Tout au long de l’histoire, les monnaies (c’est-à-dire les devises) ont toujours été :
- Des monnaies "adossées/adossées à un actif réel", c’est-à-dire liées à l’or ou à une autre ressource rare et reconnue mondialement, comme l’argent métal. Ces monnaies étaient des promesses du gouvernement permettant aux citoyens ou aux gouvernements d'échanger leur monnaie "papier" contre de l'or (ou contre d'autres actifs "tangibles", comme l'argent) à un taux de change fixe ;
- Des monnaies "fiduciaires" ou "papier", c’est-à-dire non adossées à quoi que ce soit, donc illimitées en quantité.
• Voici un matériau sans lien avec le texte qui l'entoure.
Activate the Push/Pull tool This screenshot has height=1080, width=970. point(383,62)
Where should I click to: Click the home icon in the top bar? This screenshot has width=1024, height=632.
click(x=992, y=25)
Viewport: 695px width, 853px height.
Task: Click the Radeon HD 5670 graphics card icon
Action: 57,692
L’étude de l’histoire dans différents pays montre que, lorsque la monnaie était adossée à l’or et que la dette devenait excessive (autrement dit, que les engagements de livrer de la monnaie-or dépassaient la quantité d’or réellement disponible), le système monétaire s'est effondré. Cela s’est produit parce que les dirigeants des pays ont a) respecté leur engagement de garantir la monnaie par de l’or, ce qui a déclenché des défauts de paiement et des dépressions déflationnistes ; b) rompu cet engagement, ce qui leur a permis de créer beaucoup de monnaie et de crédit, entraînant généralement une dévaluation de la monnaie, une inflation plus élevée et une hausse du prix de l’or.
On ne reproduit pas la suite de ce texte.